[Click-target data]
-- begin --
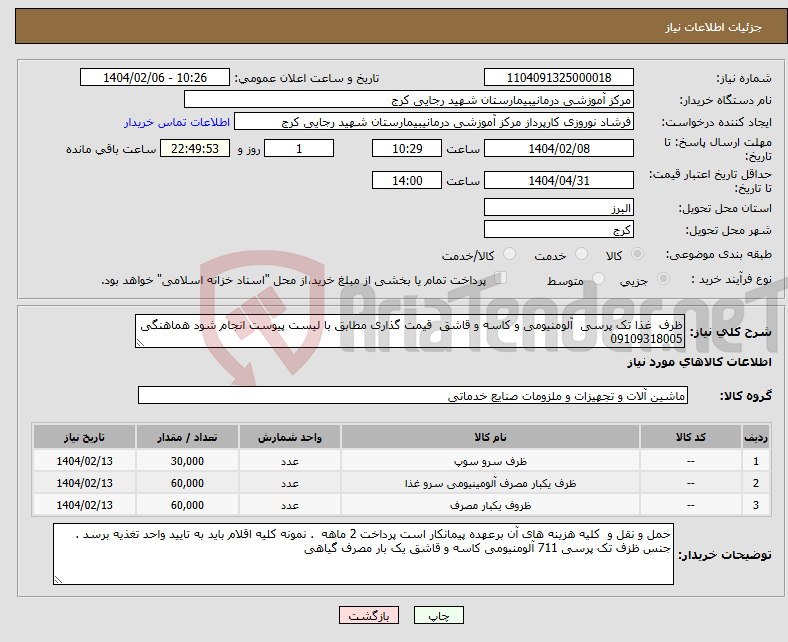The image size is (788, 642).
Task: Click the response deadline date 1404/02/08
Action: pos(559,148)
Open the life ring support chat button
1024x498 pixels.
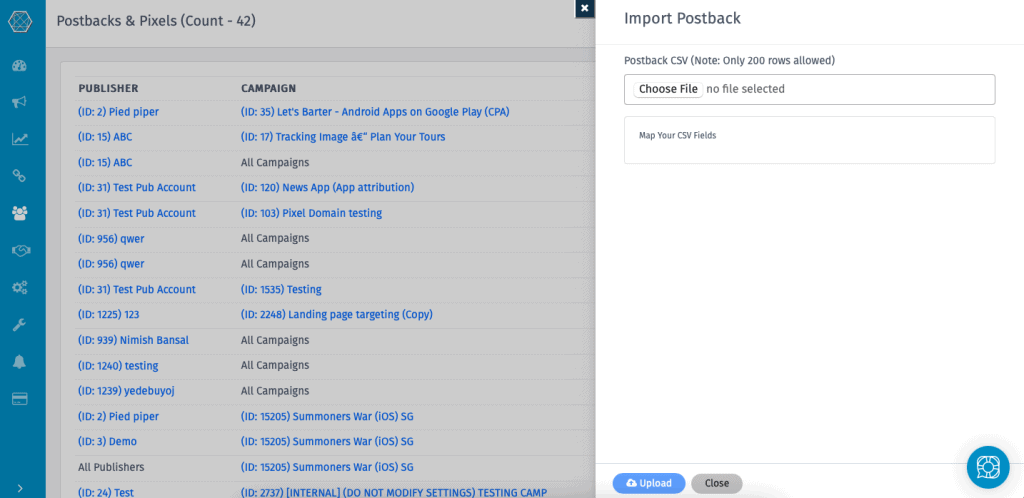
-- end --
**Exercise**
Update the entries above by changing "life ring" to "lifebuoy" and keeping everything else as it is. Omit the pictures from your answer.

**Answer for the task**
The image size is (788, 642).
Task: Click the response deadline date 1404/02/08
Action: pos(559,148)
Open the lifebuoy support chat button
1024x498 pixels.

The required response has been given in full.